Market risk is the risk that the fair value of future cash flows of a financial instrument will fluctuate because of changes in market
prices. Market risk comprises three types of risk: interest rate risk, foreign currency risk and other price risk, such as equity price
risk and commodity risk. Financial instruments affected by market risk include borrowings, deposits and investments measured
at FVTPL.

(i) Interest rate risk

Interest rate risk is the risk that the fair value or future cash flows of a financial instrument will fluctuate because of changes in
market interest rates.

(ii) Foreign currency risk

The Company operates internationally and is exposed to foreign exchange risk arising from foreign currency transactions,
primarily with respect to the USD, eUr, NGN and CNY Foreign exchange risk arises from future commercial transactions
and recognised assets and liabilities denominated in a currency that is not the company’s functional currency. The Company
evaluates its exchange rate exposure arising from these transactions and enters into foreign exchange forward contracts (if
needed) to hedge forecasted cash flows denominated in foreign currency and mitigate such exposure.

29 Capital management

The primary objective of the management of the Company’s capital structure is to maintain an efficient mix of debt and equity
in order to achieve a low cost of capital, while taking into account the desirability of retaining financial flexibility to pursue
business opportunities and adequate access to liquidity to mitigate the effect of unforeseen events on cash flows to maximise
the shareholder value. The management also monitors the return on equity.

The Board of directors regularly review the Company’s capital structure in light of the economic conditions, business strategies
and future commitments.

For the purpose of the Company’s capital management, capital includes issued share capital, securities premium, all other
reserves and debt. Debt includes lease liabilities and borrowings.

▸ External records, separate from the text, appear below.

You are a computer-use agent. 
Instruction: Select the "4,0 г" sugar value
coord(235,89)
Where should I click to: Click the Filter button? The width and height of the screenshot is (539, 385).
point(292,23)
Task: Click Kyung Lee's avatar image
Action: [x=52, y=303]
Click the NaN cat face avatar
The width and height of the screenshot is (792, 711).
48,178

There is no default on the repayment of borrowings (including interest thereon) during the year ended March 31,2025.

During the financial year, no significant changes were made in the objectives, policies or processes relating to the management
of the Company’s capital structure.

b) The Company had received Show Cause Notices (‘SCN’) under section 263 of the Income Tax Act, 1961, issued by the
Commissioner of Income Tax (CIT) for the Assessment years (‘AY’) 1999-00 to 2005-06, who later issued Orders directing the
Assessing Officer for re-assessment on certain items. The orders passed by the CIT u/s 263 for AY 1999-00 to AY 2005-06
have been challenged by the Company in the Income Tax Appellate Tribunal (‘the Tribunal’). The Tribunal has since passed order
for AY 1999-00 wherein the Tribunal has decided the issue of assumption of jurisdiction against the Company and on merits,
the Tribunal has allowed some of the issues and dismissed others which were referred back to the assessing officer for fresh
examination. The Company has filed an appeal before the Hon’ble High Court of Delhi against the aforesaid order of the Tribunal
which is pending for disposal. At this stage there is no ascertained/quantified demands. Based on legal opinion, the Company
has fair chances of obtaining adequate relief before the Appellate Authorities.

It is not practical for the Company to estimate the timings of cash outflows, if any, in respect of the above pending resolution of
the respective proceedings. Management does not foresee any financial implication based on advice of legal counsel.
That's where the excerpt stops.